The most abundant isotopes of neodymium in the solar system are neodymium-142 and neodymium-144. In 2005, Richard Carlson and Maud Boyet at the Carnegie Institute in Washington concluded from studying chondrites – meteorites thought to contain the primordial material from which the Earth formed – that the ratio of neodymium-142 to neodymium-144 in rocks on Earth is higher than in chondrites.2 Neodymium-142 is a radiogenic isotope formed from the a-decay of samarium-146, an isotope of samarium formed in the early solar system, which has a half-life of just 68 million years and is now extinct. An unexpected isotope ratio would mean that, at some point very early in Earth’s history, samarium must have been fractionated from neodymium before the samarium-146 decayed to neodymium-142.

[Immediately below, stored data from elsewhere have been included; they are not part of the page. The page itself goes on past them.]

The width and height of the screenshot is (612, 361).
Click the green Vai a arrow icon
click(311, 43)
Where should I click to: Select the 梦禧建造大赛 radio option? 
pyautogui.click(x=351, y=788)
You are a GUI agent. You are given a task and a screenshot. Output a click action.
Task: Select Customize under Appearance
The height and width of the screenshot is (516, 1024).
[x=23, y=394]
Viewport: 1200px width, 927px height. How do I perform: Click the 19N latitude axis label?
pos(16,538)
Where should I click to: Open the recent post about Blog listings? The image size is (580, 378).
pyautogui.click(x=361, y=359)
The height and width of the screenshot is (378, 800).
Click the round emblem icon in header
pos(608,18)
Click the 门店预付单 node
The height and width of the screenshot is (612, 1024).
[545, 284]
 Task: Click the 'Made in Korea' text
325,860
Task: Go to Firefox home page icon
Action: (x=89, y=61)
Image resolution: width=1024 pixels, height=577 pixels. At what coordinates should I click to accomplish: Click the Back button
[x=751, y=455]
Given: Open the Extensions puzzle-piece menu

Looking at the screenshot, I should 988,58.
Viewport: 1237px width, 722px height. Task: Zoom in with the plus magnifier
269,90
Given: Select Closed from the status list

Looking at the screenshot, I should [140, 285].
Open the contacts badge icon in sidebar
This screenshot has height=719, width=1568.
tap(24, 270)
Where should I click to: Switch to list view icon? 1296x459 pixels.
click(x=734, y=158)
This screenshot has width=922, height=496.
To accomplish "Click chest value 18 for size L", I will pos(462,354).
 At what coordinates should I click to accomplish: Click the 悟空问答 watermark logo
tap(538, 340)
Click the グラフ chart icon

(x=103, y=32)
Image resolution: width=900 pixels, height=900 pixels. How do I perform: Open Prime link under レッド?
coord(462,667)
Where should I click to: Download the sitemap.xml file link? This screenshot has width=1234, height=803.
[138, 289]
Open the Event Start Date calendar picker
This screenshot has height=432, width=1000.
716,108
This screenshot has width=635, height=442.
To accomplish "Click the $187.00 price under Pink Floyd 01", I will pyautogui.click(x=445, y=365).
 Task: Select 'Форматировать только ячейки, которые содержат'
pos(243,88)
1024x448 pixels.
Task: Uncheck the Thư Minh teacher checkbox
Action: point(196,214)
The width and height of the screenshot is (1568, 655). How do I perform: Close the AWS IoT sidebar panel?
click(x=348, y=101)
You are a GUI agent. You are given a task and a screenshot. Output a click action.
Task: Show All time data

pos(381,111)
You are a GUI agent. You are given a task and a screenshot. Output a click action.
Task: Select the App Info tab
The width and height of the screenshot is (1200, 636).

Carlson and others have suggested that this fractionation could have occurred during partial melting to form an early crust, but this creates problems with other evidence from the geological record. Anke Wohlers and Bernard Wood of the University of Oxford suggest instead that, if a highly reduced, sulfur-rich body was incorporated into the Earth when it was still in a hot, molten state, neodymium, which forms sulfides more easily than samarium, would have been preferentially incorporated into the iron-rich material that went on to form the core.
They performed experiments showing that, as a mixture of silicates and iron sulfide is reduced, neodymium becomes more soluble in the iron sulfide than samarium. Uranium is also drawn into the molten iron sulfide, so the researchers reason that if neodymium was incorporated into the core, so was uranium. ‘We’re now working on partitioning of other elements into sulfur-rich metals,’ says Wood, ‘to see whether there are any other geochemical signatures to provide a better constraint on whether or not we’re right.’
Carlson says the research marks ‘an important step forward in thinking about the variety of ways planets can form’, but adds that the model has its own difficulties. ‘None of [the models] are perfect,’ he says. ‘We need to keep an open mind and explore the consequences of all of them.’